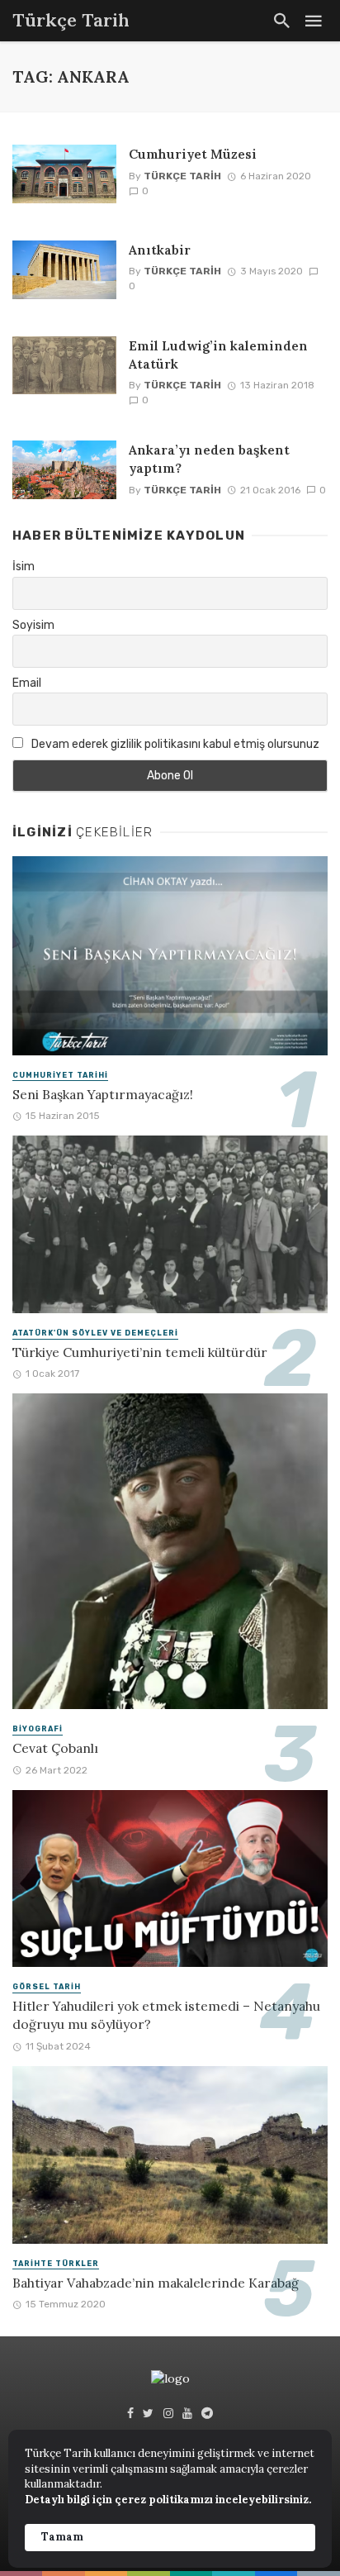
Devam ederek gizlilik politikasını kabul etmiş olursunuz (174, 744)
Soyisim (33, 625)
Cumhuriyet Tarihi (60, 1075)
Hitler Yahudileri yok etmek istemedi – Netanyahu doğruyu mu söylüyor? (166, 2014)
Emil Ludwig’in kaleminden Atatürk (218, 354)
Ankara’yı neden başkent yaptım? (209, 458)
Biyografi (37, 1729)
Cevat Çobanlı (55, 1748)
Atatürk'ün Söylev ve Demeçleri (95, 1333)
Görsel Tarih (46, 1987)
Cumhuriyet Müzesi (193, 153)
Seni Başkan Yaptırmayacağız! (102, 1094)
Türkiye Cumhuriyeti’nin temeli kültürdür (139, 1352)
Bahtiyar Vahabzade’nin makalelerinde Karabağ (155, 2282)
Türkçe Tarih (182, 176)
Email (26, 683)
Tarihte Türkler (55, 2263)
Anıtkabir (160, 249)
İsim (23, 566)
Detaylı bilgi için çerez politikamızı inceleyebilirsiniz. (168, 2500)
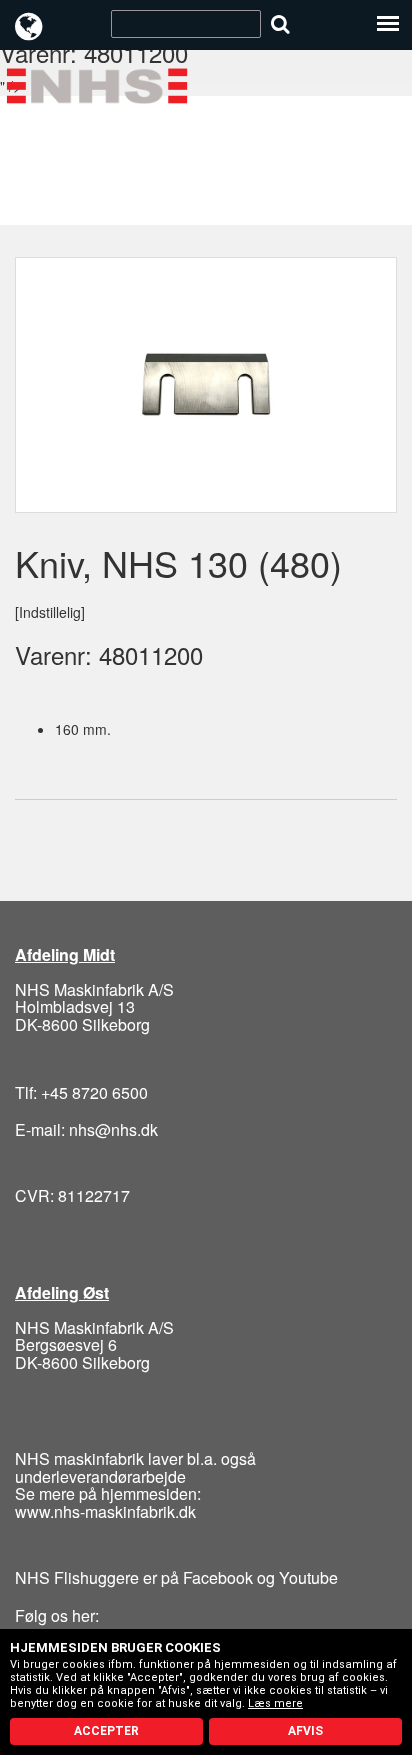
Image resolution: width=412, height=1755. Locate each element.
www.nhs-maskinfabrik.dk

###

=== PROBLEM REQUIREMENTS ===
Give back, word for word, the lines from the one with "Anıtkabir (160, 249)" to the end of the records above, and no pictures.

=== RESPONSE ===
Anıtkabir (160, 249)
İsim (23, 566)
Detaylı bilgi için çerez politikamızı inceleyebilirsiniz. (168, 2500)
Image resolution: width=412, height=1755. Locate each element.
www.nhs-maskinfabrik.dk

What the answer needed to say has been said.